This is the mail archive of the
systemtap@sourceware.org
mailing list for the systemtap project.
Re: [PATCH v2 2.6.38-rc8-tip 5/20] 5: Uprobes: register/unregister probes.
- From: Srikar Dronamraju <srikar at linux dot vnet dot ibm dot com>
- To: Thomas Gleixner <tglx at linutronix dot de>
- Cc: Peter Zijlstra <peterz at infradead dot org>, Ingo Molnar <mingo at elte dot hu>, Steven Rostedt <rostedt at goodmis dot org>, Linux-mm <linux-mm at kvack dot org>, Arnaldo Carvalho de Melo <acme at infradead dot org>, Linus Torvalds <torvalds at linux-foundation dot org>, Christoph Hellwig <hch at infradead dot org>, Masami Hiramatsu <masami dot hiramatsu dot pt at hitachi dot com>, Ananth N Mavinakayanahalli <ananth at in dot ibm dot com>, Oleg Nesterov <oleg at redhat dot com>, LKML <linux-kernel at vger dot kernel dot org>, SystemTap <systemtap at sources dot redhat dot com>, Jim Keniston <jkenisto at linux dot vnet dot ibm dot com>, Roland McGrath <roland at hack dot frob dot com>, Andi Kleen <andi at firstfloor dot org>, Andrew Morton <akpm at linux-foundation dot org>, "Paul E. McKenney" <paulmck at linux dot vnet dot ibm dot com>
- Date: Tue, 15 Mar 2011 22:45:36 +0530
- Subject: Re: [PATCH v2 2.6.38-rc8-tip 5/20] 5: Uprobes: register/unregister probes.
- References: <20110314133403.27435.7901.sendpatchset@localhost6.localdomain6> <20110314133454.27435.81020.sendpatchset@localhost6.localdomain6> <alpine.LFD.2.00.1103151439400.2787@localhost6.localdomain6>
- Reply-to: Srikar Dronamraju <srikar at linux dot vnet dot ibm dot com>
* Thomas Gleixner <tglx@linutronix.de> [2011-03-15 15:28:04]:
> On Mon, 14 Mar 2011, Srikar Dronamraju wrote:
> > +/* Returns 0 if it can install one probe */
> > +int register_uprobe(struct inode *inode, loff_t offset,
> > + struct uprobe_consumer *consumer)
> > +{
> > + struct prio_tree_iter iter;
> > + struct list_head tmp_list;
> > + struct address_space *mapping;
> > + struct mm_struct *mm, *tmpmm;
> > + struct vm_area_struct *vma;
> > + struct uprobe *uprobe;
> > + int ret = -1;
> > +
> > + if (!inode || !consumer || consumer->next)
> > + return -EINVAL;
> > + uprobe = uprobes_add(inode, offset);
>
> Does uprobes_add() always succeed ?
>
Steve already gave this comment.

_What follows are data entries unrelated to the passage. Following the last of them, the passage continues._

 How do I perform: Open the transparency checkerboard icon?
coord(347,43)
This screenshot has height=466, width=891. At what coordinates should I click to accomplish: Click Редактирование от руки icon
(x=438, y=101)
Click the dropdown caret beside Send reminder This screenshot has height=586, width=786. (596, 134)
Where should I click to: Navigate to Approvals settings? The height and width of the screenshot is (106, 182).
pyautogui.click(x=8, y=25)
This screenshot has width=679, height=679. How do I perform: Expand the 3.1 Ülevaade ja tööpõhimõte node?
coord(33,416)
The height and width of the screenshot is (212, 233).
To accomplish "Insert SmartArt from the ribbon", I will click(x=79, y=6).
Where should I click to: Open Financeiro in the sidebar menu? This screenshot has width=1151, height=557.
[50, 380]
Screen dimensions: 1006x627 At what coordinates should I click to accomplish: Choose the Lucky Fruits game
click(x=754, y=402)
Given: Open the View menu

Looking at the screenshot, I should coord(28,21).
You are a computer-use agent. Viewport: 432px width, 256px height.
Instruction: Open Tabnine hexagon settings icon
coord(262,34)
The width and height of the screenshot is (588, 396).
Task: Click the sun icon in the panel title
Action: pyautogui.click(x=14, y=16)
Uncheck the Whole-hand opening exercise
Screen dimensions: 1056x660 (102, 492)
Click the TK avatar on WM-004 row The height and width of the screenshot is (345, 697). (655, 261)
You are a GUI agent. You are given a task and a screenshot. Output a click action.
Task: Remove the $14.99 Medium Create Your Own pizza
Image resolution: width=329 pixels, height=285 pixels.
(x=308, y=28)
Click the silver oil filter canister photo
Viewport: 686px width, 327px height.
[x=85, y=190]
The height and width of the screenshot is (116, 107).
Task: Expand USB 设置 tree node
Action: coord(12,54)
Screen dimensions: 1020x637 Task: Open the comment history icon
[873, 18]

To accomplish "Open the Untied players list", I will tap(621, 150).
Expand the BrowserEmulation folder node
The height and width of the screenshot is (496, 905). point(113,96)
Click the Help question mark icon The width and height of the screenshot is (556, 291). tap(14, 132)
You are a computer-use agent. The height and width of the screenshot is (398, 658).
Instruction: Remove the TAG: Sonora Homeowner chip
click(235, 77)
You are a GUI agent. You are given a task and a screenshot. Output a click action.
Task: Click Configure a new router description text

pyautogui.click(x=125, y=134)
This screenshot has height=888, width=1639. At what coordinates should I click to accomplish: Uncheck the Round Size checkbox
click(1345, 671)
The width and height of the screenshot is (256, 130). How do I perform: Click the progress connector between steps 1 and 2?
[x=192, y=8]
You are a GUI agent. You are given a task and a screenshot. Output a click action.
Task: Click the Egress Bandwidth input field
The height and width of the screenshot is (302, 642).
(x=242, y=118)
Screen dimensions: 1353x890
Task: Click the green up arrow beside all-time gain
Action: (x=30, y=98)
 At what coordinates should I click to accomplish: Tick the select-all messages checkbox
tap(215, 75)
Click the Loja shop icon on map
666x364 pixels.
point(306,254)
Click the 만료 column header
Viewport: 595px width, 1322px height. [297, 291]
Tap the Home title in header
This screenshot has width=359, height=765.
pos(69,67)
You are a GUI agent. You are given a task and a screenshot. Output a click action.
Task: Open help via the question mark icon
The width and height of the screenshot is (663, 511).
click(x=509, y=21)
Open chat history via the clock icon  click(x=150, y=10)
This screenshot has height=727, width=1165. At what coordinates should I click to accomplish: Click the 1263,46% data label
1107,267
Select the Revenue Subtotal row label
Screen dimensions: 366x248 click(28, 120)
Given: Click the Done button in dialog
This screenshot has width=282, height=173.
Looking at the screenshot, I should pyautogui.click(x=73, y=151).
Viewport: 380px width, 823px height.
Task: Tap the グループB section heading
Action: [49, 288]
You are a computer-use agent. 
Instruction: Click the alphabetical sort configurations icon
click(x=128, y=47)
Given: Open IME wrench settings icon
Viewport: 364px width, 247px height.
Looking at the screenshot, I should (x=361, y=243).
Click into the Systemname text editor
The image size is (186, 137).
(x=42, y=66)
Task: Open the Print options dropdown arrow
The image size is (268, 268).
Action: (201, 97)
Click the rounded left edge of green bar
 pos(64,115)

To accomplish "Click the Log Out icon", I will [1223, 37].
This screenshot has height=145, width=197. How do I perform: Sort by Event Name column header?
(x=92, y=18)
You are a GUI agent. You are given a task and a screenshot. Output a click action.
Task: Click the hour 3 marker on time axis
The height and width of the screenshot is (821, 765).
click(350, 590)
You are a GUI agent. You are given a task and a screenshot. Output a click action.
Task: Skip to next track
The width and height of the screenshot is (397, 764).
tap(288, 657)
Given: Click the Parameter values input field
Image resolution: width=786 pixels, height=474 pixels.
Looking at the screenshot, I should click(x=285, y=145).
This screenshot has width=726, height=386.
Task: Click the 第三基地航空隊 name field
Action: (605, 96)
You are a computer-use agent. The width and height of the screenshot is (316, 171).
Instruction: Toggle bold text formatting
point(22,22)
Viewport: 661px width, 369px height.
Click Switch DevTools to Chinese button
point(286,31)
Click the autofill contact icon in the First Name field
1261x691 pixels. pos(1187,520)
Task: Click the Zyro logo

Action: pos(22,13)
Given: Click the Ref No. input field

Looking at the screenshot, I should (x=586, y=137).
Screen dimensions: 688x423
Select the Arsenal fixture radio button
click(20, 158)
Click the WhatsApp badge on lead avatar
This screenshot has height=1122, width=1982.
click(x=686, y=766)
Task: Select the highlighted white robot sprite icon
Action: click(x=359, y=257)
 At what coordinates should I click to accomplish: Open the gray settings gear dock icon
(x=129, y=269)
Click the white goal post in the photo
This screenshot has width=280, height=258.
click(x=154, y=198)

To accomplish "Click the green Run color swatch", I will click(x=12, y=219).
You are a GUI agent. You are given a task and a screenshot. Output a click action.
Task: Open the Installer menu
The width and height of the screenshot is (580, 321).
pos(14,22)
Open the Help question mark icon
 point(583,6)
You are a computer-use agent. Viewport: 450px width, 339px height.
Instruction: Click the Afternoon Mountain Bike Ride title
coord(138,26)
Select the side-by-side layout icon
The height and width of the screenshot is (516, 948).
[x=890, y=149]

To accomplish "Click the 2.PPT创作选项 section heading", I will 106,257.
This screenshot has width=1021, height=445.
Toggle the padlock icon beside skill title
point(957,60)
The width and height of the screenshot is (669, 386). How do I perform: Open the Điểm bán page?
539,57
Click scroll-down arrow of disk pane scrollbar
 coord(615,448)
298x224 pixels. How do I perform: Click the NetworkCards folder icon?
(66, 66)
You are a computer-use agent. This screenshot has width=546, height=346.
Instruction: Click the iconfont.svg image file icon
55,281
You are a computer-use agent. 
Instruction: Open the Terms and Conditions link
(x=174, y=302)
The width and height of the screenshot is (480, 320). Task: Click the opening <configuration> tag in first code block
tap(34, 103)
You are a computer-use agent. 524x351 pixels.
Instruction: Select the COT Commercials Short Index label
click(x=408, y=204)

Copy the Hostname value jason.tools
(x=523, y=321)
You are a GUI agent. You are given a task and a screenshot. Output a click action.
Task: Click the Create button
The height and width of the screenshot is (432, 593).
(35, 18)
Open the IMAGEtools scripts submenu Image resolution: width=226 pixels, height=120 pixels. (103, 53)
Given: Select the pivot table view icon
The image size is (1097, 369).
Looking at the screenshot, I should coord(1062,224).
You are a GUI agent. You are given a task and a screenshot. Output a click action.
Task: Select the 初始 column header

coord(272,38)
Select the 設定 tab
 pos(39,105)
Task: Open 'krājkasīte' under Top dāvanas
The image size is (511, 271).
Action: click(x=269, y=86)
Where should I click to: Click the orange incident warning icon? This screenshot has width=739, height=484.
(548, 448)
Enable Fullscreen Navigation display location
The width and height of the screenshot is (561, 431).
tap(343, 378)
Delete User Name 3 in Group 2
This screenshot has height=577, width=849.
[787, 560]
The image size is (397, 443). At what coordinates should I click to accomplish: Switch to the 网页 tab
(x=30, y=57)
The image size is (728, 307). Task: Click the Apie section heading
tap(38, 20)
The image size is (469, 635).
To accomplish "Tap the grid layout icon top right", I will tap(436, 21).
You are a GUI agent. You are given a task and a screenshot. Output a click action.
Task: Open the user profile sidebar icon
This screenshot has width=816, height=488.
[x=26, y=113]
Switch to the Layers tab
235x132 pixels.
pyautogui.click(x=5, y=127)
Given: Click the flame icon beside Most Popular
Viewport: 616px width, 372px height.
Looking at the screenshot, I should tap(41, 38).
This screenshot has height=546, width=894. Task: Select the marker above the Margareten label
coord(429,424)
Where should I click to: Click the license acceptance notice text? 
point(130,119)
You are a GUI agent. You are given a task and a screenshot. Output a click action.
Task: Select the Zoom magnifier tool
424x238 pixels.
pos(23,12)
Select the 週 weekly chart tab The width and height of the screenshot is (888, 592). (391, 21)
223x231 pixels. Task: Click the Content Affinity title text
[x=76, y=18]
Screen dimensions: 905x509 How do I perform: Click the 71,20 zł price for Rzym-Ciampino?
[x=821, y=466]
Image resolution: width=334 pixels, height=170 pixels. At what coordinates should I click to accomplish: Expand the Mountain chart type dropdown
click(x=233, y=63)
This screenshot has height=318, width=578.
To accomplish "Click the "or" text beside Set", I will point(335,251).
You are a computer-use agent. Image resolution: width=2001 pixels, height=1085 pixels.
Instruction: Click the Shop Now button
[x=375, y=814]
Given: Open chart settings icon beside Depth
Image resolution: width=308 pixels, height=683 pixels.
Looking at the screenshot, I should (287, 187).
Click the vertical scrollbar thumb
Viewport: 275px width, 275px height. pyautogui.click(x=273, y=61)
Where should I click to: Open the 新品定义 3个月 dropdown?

Adding a check to catch if
uprobe_add returns NULL and return immediately.
> > + INIT_LIST_HEAD(&tmp_list);
> > + mapping = inode->i_mapping;
> > +
> > + mutex_lock(&uprobes_mutex);
> > + if (uprobe->consumers) {
> > + ret = 0;
> > + goto consumers_add;
> > + }
> > +
> > + spin_lock(&mapping->i_mmap_lock);
> > + vma_prio_tree_foreach(vma, &iter, &mapping->i_mmap, 0, 0) {
> > + loff_t vaddr;
> > +
> > + if (!atomic_inc_not_zero(&vma->vm_mm->mm_users))
> > + continue;
> > +
> > + mm = vma->vm_mm;
> > + if (!valid_vma(vma)) {
> > + mmput(mm);
> > + continue;
> > + }
> > +
> > + vaddr = vma->vm_start + offset;
> > + vaddr -= vma->vm_pgoff << PAGE_SHIFT;
> > + if (vaddr > ULONG_MAX) {
> > + /*
> > + * We cannot have a virtual address that is
> > + * greater than ULONG_MAX
> > + */
> > + mmput(mm);
> > + continue;
> > + }
> > + mm->uprobes_vaddr = (unsigned long) vaddr;
> > + list_add(&mm->uprobes_list, &tmp_list);
> > + }
> > + spin_unlock(&mapping->i_mmap_lock);
> > +
> > + if (list_empty(&tmp_list)) {
> > + ret = 0;
> > + goto consumers_add;
> > + }
> > + list_for_each_entry_safe(mm, tmpmm, &tmp_list, uprobes_list) {
> > + down_read(&mm->mmap_sem);
> > + if (!install_uprobe(mm, uprobe))
> > + ret = 0;
>
> Installing it once is success ?
This is a little tricky. My intention was to return success even if one
install is successful. If we return error, then the caller can go
ahead and free the consumer. Since we return success if there are
currently no processes that have mapped this inode, I was tempted to
return success on atleast one successful install.
>
> > + list_del(&mm->uprobes_list);
>
> Also the locking rules for mm->uprobes_list want to be
> documented. They are completely non obvious.
>
> > + up_read(&mm->mmap_sem);
> > + mmput(mm);
> > + }
> > +
> > +consumers_add:
> > + add_consumer(uprobe, consumer);
> > + mutex_unlock(&uprobes_mutex);
> > + put_uprobe(uprobe);
>
> Why do we drop the refcount here?
The first time uprobe_add gets called for a unique inode:offset
pair, it sets the refcount to 2 (One for the uprobe creation and the
other for register activity). From next time onwards it
increments the refcount by (for register activity) 1.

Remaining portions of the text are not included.